TEXTO PROPORCIONADO:

----------

No son pocas las ocasiones en las que pienso en lo mucho que seguramente tengo en común con quienes me cruzo de vez en cuando por cualquier parte y que, a priori, llevan caminos diferentes del mío. Quizás aquella persona que acelera el paso unos metros por delante, esa otra que se encuentra más allá, la que espera con poca paciencia a que cambie el semáforo o la que dobla la esquina justo en el momento en el que también me aproximo, insisto, quizás compartan conmigo el deseo de pasear con la pretensión de fijarse en los detalles que ofrece la ciudad. Nada más, y nada menos. Y esa curiosidad conlleva de repente que nos sintamos parte de su historia, pues quienes la integramos en nuestra rutina es frecuente que la tengamos por una gran desconocida. Tengo la sensación de que a veces no le doy la más mínima oportunidad para que me sorprenda y me descoloque, para que me regale momentos, colores, sonidos y silencios.

Y de repente leo a Julio José Ordovás y me reconozco en sus certeras pinceladas que convierte en fotografías. Admito que más de una vez han formado parte de mi encuadre pero han sido ocasiones en las que he optado por enmudecer al no saber contarlo así de bien, con una poética que dota de música a las palabras. Huelga decir que en la sencillez de sus textos Zaragoza fluye y se multiplica, como si hubiera que verla desde todos los ángulos posibles para descubrir aquello que se ve pero que no se observa, dadas las prisas que a diario llevamos todos para cumplir con el sinfín de cometidos a los que parece que estamos abonados, y que una vez resueltos vuelven a exigir nuestra entrega, como si se tratara de un círculo vicioso que carece de salida. Es tal el ritmo que incluso caminando somos capaces de atropellar sin miramientos.

El autor persigue instantes, retrata situaciones cotidianas, enumera a sus protagonistas y obliga al lector a reconocerlos. Sabido es que son todos los que están, y que enriquecen el escenario de esta urbe querida que ya no es pequeña ni grande, que guarda siglos de historia en su memoria, que se compone de una importante fusión de culturas y estilos y que da lo mejor a quien la recorre con la mirada vigilante y con afán de empaparse de acontecimientos y de leyendas. Es bonito dejarse envolver por el misterio, abrir puertas y tropezarse tras ellas a personajes que la visitaron y la habitaron, quedando estos y aquellos enamorados de la acogida y la hospitalidad recibidas. No falta en estas páginas ni siquiera el cierzo, que toma la iniciativa en los eventos al aire libre y cuya arrolladora presencia merece refranes, bienvenidas y quejas.

----------

REGISTROS APORTADOS:
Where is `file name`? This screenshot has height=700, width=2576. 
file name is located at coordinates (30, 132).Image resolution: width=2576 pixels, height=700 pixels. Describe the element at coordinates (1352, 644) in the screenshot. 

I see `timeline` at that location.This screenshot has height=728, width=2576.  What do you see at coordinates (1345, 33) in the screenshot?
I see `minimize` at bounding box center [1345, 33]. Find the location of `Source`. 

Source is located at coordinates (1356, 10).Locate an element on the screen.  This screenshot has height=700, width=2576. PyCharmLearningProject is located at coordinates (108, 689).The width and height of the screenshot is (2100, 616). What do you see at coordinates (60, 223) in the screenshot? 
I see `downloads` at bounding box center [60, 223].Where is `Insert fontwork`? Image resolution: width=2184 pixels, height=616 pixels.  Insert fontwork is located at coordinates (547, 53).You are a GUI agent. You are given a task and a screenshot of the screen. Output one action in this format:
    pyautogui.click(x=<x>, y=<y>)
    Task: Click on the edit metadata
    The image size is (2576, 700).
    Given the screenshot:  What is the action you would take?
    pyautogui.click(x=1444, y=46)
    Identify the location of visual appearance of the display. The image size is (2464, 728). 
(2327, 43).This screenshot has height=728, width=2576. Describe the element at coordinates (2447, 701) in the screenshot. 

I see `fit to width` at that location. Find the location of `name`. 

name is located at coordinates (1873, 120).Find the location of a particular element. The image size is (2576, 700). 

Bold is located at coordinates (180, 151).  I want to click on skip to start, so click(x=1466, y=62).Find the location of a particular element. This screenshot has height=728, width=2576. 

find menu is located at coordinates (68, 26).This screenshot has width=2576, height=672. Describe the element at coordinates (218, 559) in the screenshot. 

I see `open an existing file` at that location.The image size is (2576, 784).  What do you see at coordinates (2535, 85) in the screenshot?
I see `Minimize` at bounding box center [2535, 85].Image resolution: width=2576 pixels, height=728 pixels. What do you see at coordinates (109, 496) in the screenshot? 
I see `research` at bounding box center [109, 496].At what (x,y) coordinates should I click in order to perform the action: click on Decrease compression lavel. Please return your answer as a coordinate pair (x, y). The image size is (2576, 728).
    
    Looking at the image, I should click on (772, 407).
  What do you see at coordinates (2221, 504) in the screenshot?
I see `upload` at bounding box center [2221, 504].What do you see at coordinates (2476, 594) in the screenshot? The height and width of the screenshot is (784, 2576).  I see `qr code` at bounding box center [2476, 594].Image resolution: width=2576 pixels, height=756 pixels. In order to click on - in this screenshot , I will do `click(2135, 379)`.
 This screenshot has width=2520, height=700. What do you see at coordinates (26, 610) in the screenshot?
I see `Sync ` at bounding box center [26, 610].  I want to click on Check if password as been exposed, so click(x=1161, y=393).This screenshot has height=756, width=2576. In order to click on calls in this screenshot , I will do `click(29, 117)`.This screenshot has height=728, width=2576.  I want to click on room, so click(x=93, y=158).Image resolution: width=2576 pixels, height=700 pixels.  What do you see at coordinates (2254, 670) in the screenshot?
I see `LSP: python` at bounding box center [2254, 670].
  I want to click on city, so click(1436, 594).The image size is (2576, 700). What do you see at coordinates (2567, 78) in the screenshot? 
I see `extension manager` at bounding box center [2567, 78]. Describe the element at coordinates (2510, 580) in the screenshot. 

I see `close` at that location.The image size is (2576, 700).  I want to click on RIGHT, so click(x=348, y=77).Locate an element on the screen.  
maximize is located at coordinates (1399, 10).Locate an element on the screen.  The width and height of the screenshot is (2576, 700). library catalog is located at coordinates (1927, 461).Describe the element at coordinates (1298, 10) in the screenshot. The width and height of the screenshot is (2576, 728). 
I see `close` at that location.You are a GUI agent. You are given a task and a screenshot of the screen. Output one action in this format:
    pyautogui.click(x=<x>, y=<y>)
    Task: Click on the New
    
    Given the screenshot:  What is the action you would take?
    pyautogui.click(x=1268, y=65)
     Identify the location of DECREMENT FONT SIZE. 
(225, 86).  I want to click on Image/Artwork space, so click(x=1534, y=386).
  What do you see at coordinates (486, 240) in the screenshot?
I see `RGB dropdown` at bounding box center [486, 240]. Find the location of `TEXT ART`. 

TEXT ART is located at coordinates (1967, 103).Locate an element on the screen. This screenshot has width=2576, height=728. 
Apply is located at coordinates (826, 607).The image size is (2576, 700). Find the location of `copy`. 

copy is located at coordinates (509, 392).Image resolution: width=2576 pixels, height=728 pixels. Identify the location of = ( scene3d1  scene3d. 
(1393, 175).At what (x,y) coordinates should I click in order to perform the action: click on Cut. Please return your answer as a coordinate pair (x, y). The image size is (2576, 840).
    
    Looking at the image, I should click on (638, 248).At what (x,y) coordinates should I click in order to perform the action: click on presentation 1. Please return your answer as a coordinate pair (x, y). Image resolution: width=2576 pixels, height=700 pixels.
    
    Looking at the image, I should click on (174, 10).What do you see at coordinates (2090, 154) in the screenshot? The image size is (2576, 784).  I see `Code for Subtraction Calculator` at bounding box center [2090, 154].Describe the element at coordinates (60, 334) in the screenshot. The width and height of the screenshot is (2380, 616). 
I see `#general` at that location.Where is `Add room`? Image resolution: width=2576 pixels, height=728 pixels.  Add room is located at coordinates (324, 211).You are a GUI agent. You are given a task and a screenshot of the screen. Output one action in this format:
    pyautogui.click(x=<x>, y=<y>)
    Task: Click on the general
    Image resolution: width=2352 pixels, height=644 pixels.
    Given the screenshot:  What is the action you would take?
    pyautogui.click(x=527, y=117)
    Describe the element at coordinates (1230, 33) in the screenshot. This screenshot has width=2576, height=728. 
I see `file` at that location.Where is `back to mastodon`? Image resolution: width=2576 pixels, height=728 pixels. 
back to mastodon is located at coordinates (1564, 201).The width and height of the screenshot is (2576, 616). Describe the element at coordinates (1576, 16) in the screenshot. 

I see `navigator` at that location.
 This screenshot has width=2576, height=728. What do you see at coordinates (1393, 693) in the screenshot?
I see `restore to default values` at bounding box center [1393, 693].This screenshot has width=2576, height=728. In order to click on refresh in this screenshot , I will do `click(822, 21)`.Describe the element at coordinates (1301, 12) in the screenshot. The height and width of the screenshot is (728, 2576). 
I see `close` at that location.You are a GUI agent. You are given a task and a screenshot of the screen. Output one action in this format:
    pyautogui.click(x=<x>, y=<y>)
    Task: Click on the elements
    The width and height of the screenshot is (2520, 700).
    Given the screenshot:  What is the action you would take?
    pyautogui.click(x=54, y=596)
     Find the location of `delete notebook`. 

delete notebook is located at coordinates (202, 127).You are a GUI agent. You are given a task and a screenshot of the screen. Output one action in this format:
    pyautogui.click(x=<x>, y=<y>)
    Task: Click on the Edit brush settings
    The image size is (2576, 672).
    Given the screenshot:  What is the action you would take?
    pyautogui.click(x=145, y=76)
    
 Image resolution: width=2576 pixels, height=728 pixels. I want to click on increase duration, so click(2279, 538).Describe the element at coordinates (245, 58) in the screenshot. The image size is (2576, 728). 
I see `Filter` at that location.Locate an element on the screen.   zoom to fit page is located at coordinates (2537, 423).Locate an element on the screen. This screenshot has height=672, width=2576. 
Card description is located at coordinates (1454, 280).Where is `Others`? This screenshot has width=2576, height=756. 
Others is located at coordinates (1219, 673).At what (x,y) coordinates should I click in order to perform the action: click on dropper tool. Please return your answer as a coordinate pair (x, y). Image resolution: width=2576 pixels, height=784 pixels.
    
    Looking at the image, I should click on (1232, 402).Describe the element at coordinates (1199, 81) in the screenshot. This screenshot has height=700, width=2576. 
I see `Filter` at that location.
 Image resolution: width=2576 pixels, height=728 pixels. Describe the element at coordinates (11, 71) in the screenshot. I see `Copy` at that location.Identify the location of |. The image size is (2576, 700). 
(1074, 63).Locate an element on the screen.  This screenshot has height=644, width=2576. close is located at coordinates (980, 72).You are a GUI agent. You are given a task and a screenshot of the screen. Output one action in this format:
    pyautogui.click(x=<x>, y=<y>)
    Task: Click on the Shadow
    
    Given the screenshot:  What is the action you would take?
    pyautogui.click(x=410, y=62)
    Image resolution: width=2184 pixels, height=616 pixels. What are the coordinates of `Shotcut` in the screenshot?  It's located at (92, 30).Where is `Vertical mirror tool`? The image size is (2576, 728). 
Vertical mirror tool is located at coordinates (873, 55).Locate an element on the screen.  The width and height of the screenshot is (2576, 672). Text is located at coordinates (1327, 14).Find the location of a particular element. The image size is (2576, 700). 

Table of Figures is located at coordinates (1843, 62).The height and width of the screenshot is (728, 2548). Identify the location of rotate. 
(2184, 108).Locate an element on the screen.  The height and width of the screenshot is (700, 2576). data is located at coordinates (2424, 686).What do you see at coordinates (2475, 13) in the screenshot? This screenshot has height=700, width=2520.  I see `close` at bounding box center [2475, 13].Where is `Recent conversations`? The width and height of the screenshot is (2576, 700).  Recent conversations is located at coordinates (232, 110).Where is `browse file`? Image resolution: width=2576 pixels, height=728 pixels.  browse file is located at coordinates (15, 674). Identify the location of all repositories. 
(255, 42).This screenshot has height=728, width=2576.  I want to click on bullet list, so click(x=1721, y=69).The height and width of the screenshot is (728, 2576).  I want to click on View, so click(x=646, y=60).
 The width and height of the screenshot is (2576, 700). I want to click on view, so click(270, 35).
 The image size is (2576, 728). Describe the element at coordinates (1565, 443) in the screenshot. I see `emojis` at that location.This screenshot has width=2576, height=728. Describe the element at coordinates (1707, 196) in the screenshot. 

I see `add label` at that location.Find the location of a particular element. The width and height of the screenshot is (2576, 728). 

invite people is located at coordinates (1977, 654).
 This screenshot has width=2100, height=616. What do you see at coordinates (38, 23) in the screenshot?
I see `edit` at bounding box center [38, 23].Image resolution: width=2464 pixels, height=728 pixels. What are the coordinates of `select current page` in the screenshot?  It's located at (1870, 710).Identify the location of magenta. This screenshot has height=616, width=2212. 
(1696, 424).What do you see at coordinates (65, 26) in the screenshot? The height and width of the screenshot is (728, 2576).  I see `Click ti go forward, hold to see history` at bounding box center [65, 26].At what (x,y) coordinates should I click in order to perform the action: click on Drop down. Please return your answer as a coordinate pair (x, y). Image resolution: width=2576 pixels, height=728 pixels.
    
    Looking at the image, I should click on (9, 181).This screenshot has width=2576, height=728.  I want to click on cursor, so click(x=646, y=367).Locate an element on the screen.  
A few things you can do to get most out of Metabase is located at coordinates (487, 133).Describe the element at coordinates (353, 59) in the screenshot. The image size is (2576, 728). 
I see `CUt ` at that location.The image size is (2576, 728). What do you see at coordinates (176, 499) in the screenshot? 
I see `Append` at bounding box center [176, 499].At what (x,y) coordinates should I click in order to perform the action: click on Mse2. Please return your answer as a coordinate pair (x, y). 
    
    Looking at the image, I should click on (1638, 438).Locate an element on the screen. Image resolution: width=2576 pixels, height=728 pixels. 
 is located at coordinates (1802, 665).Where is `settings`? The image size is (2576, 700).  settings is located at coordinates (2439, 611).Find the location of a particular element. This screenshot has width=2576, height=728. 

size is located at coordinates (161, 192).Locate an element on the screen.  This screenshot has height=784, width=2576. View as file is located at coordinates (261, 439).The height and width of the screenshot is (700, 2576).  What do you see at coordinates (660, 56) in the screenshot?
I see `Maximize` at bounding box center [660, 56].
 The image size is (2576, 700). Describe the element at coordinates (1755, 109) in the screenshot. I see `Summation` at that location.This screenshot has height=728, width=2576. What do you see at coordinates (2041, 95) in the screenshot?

----------

PROBLEMAS POR RESOLVER:
(1) Reproduce sin cambios el tramo del texto sobre Zaragoza que va desde "El autor persigue" hasta "bienvenidas y quejas.".
(2) Responde estas preguntas sobre el texto sobre Zaragoza:
(a) ¿A qué autor dice leer quien escribe?
(b) ¿Qué viento aparece en las páginas comentadas?
(c) ¿Qué somos capaces de hacer incluso caminando, según el texto?
(3) Prolonga el texto sobre Zaragoza a partir de su última oración.
Los registros no intervienen para nada en esto.

RESPUESTAS POR TAREA:
(1)
El autor persigue instantes, retrata situaciones cotidianas, enumera a sus protagonistas y obliga al lector a reconocerlos. Sabido es que son todos los que están, y que enriquecen el escenario de esta urbe querida que ya no es pequeña ni grande, que guarda siglos de historia en su memoria, que se compone de una importante fusión de culturas y estilos y que da lo mejor a quien la recorre con la mirada vigilante y con afán de empaparse de acontecimientos y de leyendas. Es bonito dejarse envolver por el misterio, abrir puertas y tropezarse tras ellas a personajes que la visitaron y la habitaron, quedando estos y aquellos enamorados de la acogida y la hospitalidad recibidas. No falta en estas páginas ni siquiera el cierzo, que toma la iniciativa en los eventos al aire libre y cuya arrolladora presencia merece refranes, bienvenidas y quejas.

(2)
(a) A Julio José Ordovás.
(b) El cierzo.
(c) Atropellar sin miramientos.

(3)
Este es un libro que consigue que se asome la belleza. Todos añoramos lugares, en especial aquellos en los que se refugió la infancia o se vivieron experiencias que fueron decisivas en uno u otro contexto. Saber mirar es recuperarlos de alguna manera, sentir que la ciudad conserva esos recuerdos aunque hayan cambiado tiendas, edificios o barrios enteros. Es la esencia lo que permanece y en lo que no cabe sino buscar el reflejo. El escritor deambula por rincones emblemáticos a los que dota de poesía con hermosas frases. Cualquiera de ellas sirve como guía de viaje para comprender la magia que se oculta tras un mero entramado de calles.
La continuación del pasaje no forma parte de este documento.